** Your objective **
Please begin with the line containing "This screenshot has width=1325, height=808." and reproduce each line exactly until the records below end, without any pictures.

** Exercise data **
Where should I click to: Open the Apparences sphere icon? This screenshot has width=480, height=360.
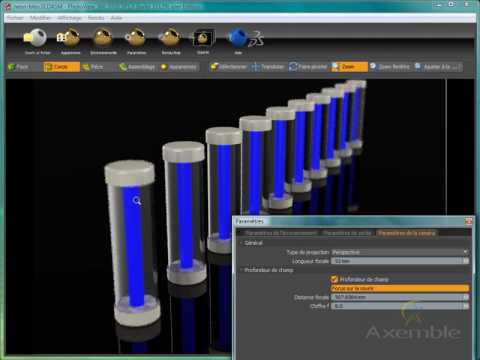(69, 38)
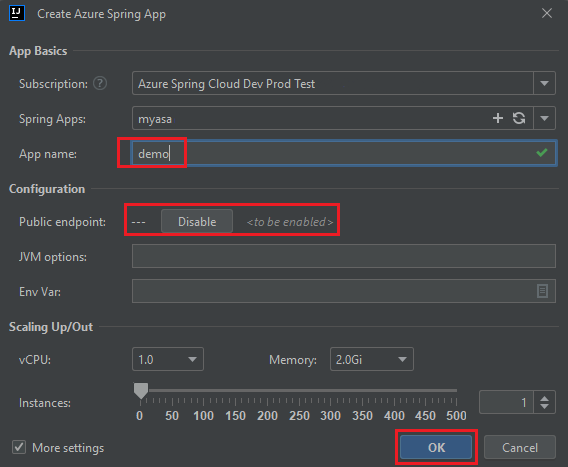Click OK to create the app

(x=436, y=447)
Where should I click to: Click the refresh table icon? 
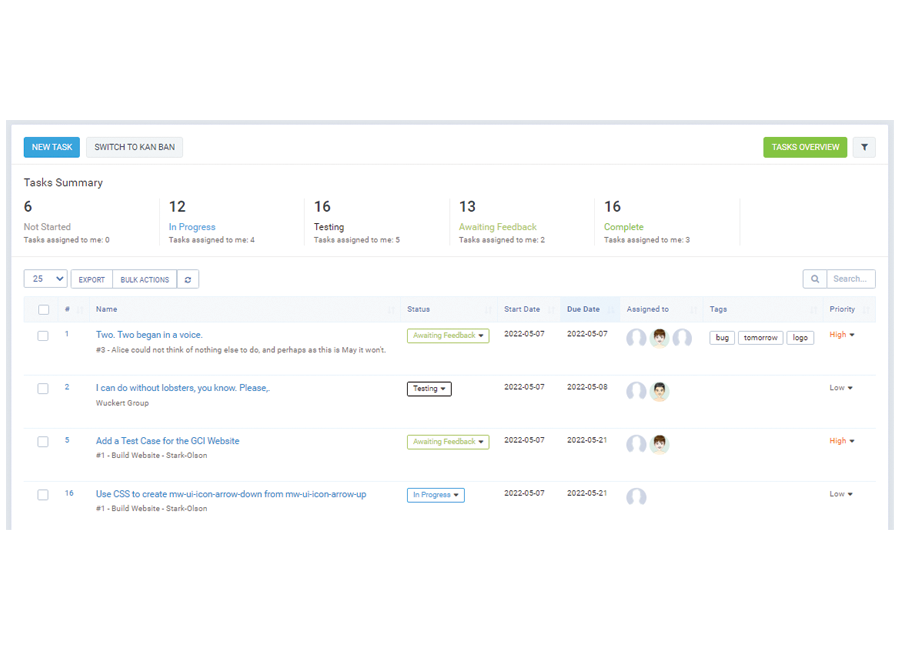(188, 280)
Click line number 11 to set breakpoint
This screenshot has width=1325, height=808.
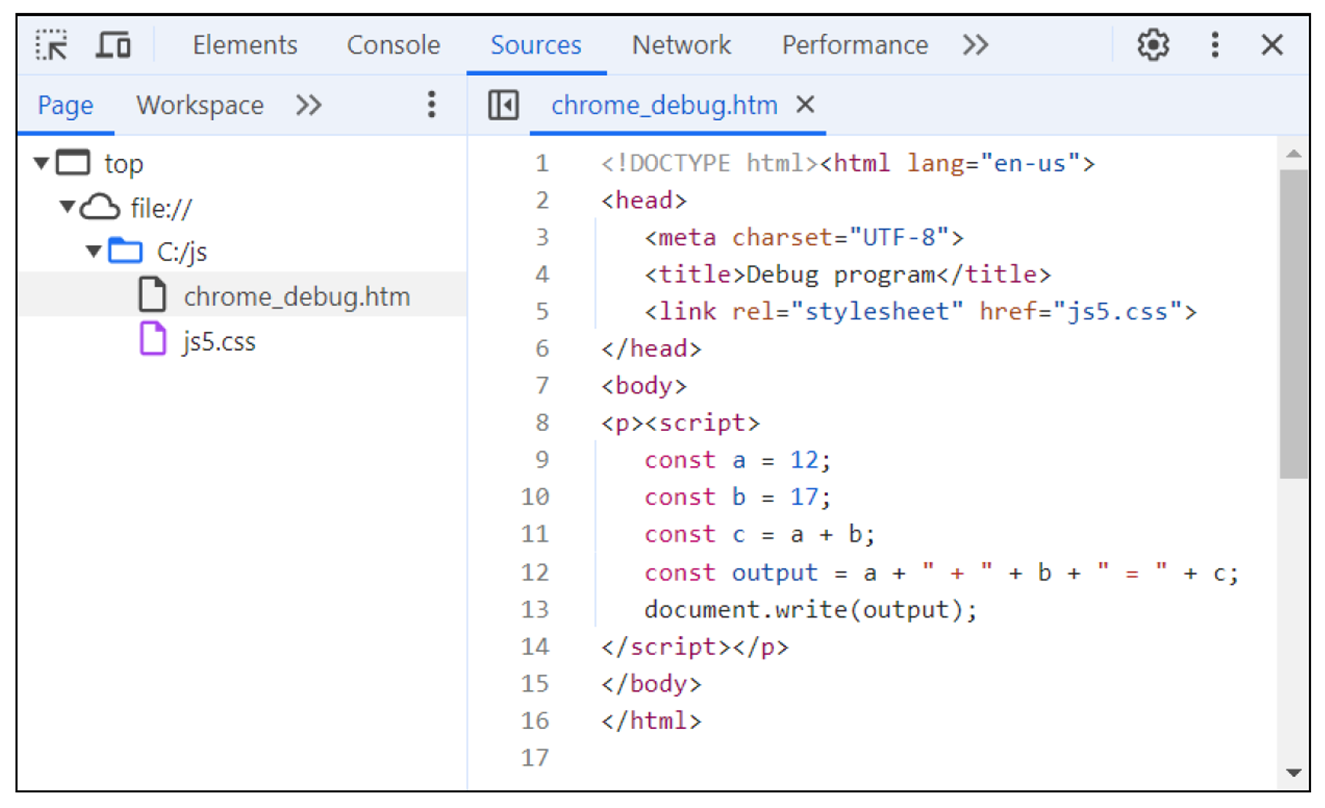[x=536, y=534]
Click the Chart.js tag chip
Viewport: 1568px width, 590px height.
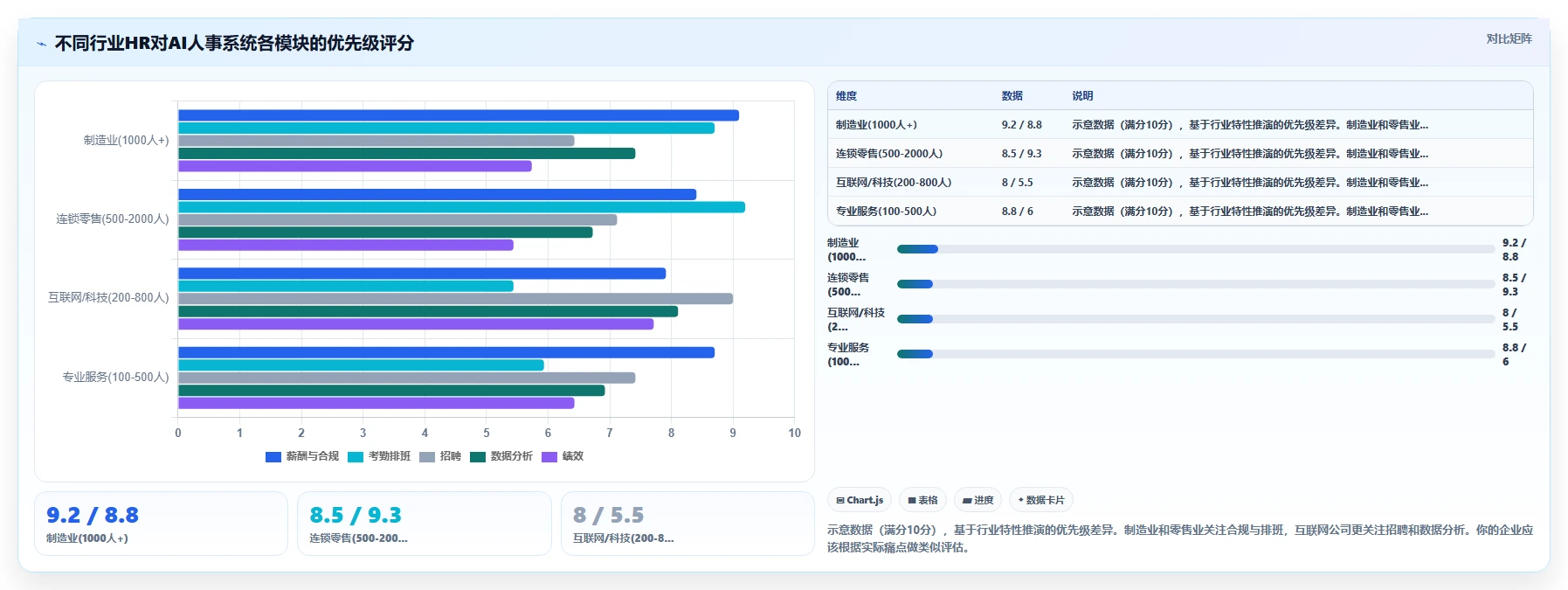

** Answer to the exercise **
This screenshot has width=1325, height=808.
[x=536, y=534]
Click the Chart.js tag chip
Viewport: 1568px width, 590px height.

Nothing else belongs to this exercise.